SUPPLIED PASSAGE —
New audit sheet is available here..
https://docs.google.com/spreadsheets/d/1MS4IcUSyJxOiKeQ14HN-uajstIv8hGM7Xz9hXFTmfnk/edit?usp=sharing
@steelhead31 I guess the table from #2879 (comment) would suggest that the ones with an "empty"
Java version
column are using the default on the system.
I believe so for the online ones at least... they will be using the system default, or they may have been connected from the node itself with a different JDK from the default... I'll audit a few of them, and see if its obvious to discern those two cases.
Looks like there's plenty of precedent and no objections to tweaking the jenkins agent config so I suggest we go for that, using /usr/lib/jvm/jdk-17
where available and a suitable platform-specific alternative elsewhere.
@sxa I'm guessing build-azure-win2012r2-x64-4-sxa is on your home network? I cant get into it
Since I deleted the jenkins service on build-alibaba-win2012r2-x64-1 and I cant get it back up, for now I have the jenkins agent running in a background process with java17.

YOUR TASKS —
A - Translate this sentence from the Jenkins agent thread into Spanish: "Looks like there's plenty of precedent and no objections to tweaking the jenkins agent config so I suggest we go for that, using /usr/lib/jvm/jdk-17 where available and a suitable platform-specific alternative elsewhere."
B - Answer these questions from the Jenkins agent thread:
(i) What does the table from #2879 suggest about the ones with an "empty" Java version column?
(ii) Which machine is guessed to be on sxa's home network?
(iii) What was deleted on build-alibaba-win2012r2-x64-1?
The lines that come after this thread are separate material and are not part of it.

DATASET EXCERPT —
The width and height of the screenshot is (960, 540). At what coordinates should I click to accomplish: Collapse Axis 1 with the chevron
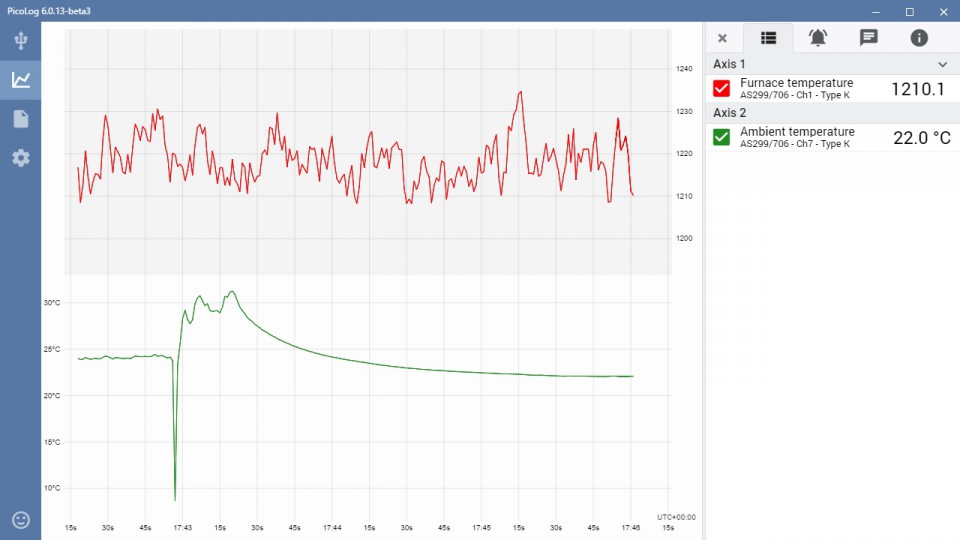click(941, 64)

ANSWERS FOR THE TASKS —
A - Parece que hay muchos precedentes y ninguna objeción a ajustar la configuración del agente de jenkins, así que sugiero que lo hagamos, usando /usr/lib/jvm/jdk-17 donde esté disponible y una alternativa adecuada específica de cada plataforma en los demás casos.

B -
(i) They are using the default on the system.
(ii) build-azure-win2012r2-x64-4-sxa
(iii) The jenkins service.